WHAT TO DO:
1. Please decide whether each statement agrees with the humor column below, answering yes or no and quoting the words that settle it. (a) Karl McGarry pleaded guilty to arson, drug dealing and burglary. (b) The column says the English treat the remarkable as if it were commonplace. (c) Thurber said he had known many women who wept about their age.
2. Translate this sentence from the humor column into Spanish: "These days, I’m running tests to see if my various bits are still functioning."

EXCERPTED PASSAGE:
There’ll Always Be An England (from The New Statesman): Drug dealer Karl McGarry, 25, torched his own head as he tried to petrol-bomb a rival’s car. Leaning in through the window, he set fire to his furry hat, then, hat still ablaze, jumped into his getaway car and set the vehicle on fire. Pleading guilty to arson, drug dealing and burglary, he was jailed. Said Tom Swift, defending, “he was utterly and completely out of his depth.”

So you think making up comedy’s easy?! Here’s the difference between English and American humor: The English treat the commonplace as if it were remarkable, Americans the remarkable as if it were commonplace. The English also define humor as “the difference between what is planned and what actually happens.” On a more frustrating note, it’s now illegal for girls in bikinis to ride bikes in Honolulu. Causes too many accidents.  Oh, come on! How else am I supposed to have accidents?

These days, I’m running tests to see if my various bits are still functioning. Getting out of bed, I look in the mirror and recoil at the haunted gargoyle blinking back at me. Being vertical and breathing’s a good start, but does nothing to address my overriding concern: is my brain still working and will I be able to write? According to novelist and cartoonist James Thurber, the fear of the American writer is the process of aging. In a Paris Review interview, Thurber observed:

“Getting old is constantly on the mind of American writers. I’ve never known a woman who could weep about her age the way the men I know can. Various fearful writers believe their inventiveness and ability will end in their 50s, and many felt that they simply couldn’t write any more.” In Europe that’s never been the case. Thomas Hardy, for instance, who started late and kept going. Of course (the English poet, John) Keats had good reason to write:

“When I have fears that I may cease to be

 Before my pen has glean’d my teeming brain.”

RECORDED INFORMATION:

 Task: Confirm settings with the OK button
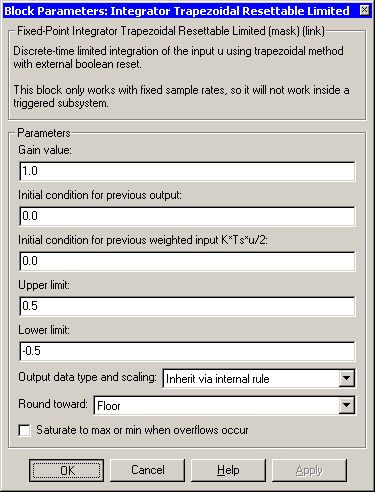coord(67,470)
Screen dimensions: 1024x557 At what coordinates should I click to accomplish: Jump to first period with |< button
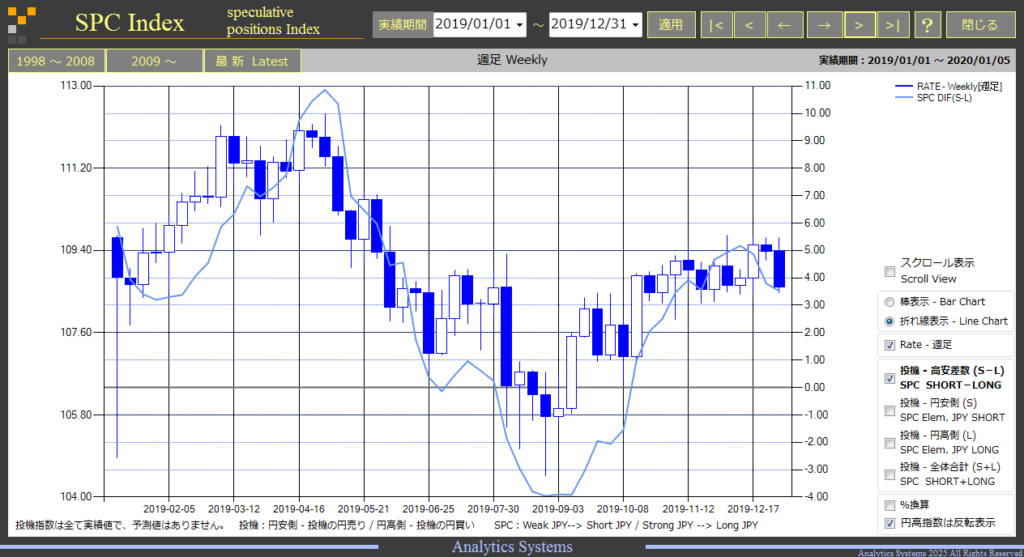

EXERCISE RESPONSES:
1.
(a) Yes: "Pleading guilty to arson, drug dealing and burglary, he was jailed."
(b) No: "The English treat the commonplace as if it were remarkable, Americans the remarkable as if it were commonplace."
(c) No: "I’ve never known a woman who could weep about her age the way the men I know can."

2. Estos días estoy haciendo pruebas para ver si mis distintas partes siguen funcionando.